05/29/2022
Ok second post in one day!!! I know right.
This is I hope inspirational.
For the last several months Fran and I have been dealing with the fight of my life. I’m going to spare you all of the boring details but the readers digest version is I’ve been very sick. I’m not really sure for how long as I think it snuck up on me. It was certainly exacerbated by Covid in early February. I barely got through the rodeo and was finally able to get into the doctor. Long story short after multiple tests and several weeks the cardiologist told me I was at severe risk of sudden cardiac death.
I knew I couldn’t have heard that correctly and asked him to repeat it, he did! Fran, in an effort to clarify asked if we were looking at a possible heart attack and he told her no, you can recover from a heart attack, he won’t.
There was a part of me that wanted to whip his ass right where he sat for speaking to her that way, I didn’t have the strength.

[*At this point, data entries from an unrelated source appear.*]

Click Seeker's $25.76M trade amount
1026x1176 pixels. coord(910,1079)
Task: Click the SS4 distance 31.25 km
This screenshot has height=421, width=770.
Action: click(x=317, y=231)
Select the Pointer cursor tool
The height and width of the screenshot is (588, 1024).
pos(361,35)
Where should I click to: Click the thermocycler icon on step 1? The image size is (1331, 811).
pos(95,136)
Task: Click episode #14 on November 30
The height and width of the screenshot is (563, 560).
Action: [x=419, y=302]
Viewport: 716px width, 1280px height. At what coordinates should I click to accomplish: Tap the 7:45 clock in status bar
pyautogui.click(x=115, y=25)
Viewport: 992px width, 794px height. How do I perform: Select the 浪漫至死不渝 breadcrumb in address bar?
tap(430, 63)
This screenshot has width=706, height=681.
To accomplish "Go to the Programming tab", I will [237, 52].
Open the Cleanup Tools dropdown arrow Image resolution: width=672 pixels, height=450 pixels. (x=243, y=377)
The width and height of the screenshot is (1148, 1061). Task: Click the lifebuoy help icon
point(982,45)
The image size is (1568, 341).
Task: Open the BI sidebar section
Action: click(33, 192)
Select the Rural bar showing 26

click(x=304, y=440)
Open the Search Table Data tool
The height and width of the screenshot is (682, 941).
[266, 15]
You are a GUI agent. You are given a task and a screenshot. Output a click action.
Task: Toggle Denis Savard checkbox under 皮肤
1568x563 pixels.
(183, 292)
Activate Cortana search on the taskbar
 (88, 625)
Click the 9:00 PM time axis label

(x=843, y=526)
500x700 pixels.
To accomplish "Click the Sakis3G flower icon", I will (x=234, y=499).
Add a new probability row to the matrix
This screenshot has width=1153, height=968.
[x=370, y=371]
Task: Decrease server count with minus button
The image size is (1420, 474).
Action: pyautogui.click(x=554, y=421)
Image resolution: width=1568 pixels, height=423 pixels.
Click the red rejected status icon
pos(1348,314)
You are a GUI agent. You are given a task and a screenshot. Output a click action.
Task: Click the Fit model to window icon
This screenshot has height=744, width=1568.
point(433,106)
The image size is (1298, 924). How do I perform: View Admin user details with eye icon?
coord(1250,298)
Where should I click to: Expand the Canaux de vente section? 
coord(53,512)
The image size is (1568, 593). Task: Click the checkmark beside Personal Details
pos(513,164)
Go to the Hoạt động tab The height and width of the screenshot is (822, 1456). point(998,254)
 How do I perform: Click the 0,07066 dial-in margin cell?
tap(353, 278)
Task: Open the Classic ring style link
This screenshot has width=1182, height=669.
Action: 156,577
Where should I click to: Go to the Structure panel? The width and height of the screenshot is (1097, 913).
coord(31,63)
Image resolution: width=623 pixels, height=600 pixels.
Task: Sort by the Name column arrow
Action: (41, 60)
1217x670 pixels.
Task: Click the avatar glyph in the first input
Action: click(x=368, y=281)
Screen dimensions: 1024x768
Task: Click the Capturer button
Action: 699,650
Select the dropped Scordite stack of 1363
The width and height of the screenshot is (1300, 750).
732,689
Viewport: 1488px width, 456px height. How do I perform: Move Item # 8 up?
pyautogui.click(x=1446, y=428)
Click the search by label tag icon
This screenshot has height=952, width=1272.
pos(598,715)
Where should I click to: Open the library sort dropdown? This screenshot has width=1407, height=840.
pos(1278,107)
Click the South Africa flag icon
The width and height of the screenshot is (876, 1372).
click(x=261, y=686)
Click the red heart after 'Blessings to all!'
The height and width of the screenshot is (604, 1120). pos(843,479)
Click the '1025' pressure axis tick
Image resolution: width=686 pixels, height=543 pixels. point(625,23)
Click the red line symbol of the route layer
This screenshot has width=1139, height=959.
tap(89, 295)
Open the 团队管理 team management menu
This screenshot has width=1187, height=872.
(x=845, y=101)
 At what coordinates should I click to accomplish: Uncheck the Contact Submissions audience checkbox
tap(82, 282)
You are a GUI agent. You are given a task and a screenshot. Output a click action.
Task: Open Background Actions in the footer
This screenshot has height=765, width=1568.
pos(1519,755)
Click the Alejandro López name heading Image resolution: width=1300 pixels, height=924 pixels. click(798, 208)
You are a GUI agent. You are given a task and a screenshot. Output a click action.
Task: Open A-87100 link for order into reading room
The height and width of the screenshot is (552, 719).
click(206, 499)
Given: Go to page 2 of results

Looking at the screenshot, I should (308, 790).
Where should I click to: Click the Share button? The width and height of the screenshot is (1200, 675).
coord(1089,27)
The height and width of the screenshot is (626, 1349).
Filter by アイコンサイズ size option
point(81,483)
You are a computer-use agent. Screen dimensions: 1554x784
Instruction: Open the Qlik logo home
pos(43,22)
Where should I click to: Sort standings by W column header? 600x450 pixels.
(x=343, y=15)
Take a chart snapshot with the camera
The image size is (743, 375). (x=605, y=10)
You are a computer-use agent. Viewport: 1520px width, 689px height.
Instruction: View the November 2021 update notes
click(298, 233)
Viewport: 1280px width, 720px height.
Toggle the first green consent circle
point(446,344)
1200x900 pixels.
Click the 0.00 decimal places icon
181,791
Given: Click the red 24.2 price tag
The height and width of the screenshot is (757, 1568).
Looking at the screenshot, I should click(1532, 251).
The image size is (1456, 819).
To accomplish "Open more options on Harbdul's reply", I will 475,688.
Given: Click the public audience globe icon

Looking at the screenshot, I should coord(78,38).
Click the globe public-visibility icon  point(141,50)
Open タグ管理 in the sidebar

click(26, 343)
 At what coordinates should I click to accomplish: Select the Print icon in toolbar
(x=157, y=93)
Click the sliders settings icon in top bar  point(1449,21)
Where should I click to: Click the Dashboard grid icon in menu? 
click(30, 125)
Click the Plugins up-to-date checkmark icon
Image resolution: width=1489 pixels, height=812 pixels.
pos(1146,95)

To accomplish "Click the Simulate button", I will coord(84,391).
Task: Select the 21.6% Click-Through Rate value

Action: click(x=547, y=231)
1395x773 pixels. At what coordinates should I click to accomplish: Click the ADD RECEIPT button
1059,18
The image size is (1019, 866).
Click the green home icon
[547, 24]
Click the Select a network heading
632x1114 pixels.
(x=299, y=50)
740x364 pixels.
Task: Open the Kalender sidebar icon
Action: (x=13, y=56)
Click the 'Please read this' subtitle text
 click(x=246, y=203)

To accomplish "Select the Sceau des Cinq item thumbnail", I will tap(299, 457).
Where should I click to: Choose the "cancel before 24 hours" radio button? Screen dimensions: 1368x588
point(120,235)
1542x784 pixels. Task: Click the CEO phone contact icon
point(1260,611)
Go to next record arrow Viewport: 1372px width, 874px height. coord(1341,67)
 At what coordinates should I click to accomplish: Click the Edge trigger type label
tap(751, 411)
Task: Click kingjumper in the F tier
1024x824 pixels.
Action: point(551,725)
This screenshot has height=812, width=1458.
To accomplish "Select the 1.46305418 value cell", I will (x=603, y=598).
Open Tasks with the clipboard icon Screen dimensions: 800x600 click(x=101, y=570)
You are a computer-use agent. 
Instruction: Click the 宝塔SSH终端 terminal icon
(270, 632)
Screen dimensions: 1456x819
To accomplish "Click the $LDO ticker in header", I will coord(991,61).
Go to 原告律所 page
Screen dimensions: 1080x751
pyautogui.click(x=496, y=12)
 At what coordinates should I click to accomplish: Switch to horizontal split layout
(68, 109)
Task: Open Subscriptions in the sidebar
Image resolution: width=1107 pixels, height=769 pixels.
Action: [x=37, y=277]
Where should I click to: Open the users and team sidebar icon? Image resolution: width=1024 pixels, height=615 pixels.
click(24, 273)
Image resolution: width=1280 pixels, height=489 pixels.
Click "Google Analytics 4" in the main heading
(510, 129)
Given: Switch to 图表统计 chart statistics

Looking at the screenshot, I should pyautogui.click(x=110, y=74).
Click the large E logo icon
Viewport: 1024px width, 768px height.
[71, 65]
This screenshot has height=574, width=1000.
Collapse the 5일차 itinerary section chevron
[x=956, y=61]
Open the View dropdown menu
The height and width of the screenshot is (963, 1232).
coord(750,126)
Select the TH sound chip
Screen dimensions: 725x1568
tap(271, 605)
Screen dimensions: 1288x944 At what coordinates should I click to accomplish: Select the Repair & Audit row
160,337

We huddled together and gained enough strength to decide what needed to be done to succeed and what was required if it was too late. She has been the source of my strength for many years now and we prepared for both outcomes.
Fran called the kids, family and friends and let them know. I couldn’t talk to anyone. I insisted this stay off of face space because I didn’t want to spend any time with the negativity that comes with sympathy. I wanted to remain positive and looking toward the future.
My daughter, Rachel, moved her wedding up from November in case the worst came true. Anyone who truly knows me knows not to bet against me or count me out, but the diagnosis is serious and she felt more comfortable moving it up. It was a great day!!
Ok for the inspiring part. I’ve been on medication for a couple of months and I’m feeling better than I have in a long time. I’m still not out of the woods but I believe I will be 100% soon without a pacemaker. I may have to take medication for the rest of my life, which I will gladly do. I don’t want to ever have a doctor talk to Fran that way again. Especially considering this is something I may have contributed to or could have prevented.
I’m feeling very well and on my way back!!!!!
For those of you who have supported Fran when she felt weak, she’s never really been weak, I am eternally grateful. I’ve been comforted over the last few months knowing that she will be taken care of no matter what happens.
I probably won’t be posting anymore, certainly not regularly, because I really don’t like Facebook. I understand that it allows some good but it’s the bad that truly bothers me. That being said you can’t argue the reach it has, now you know the reason for this post.
Thank you for reading it. Thank you for your prayers, they have been received. Thank you for your friendship and your interest in my family, it is felt.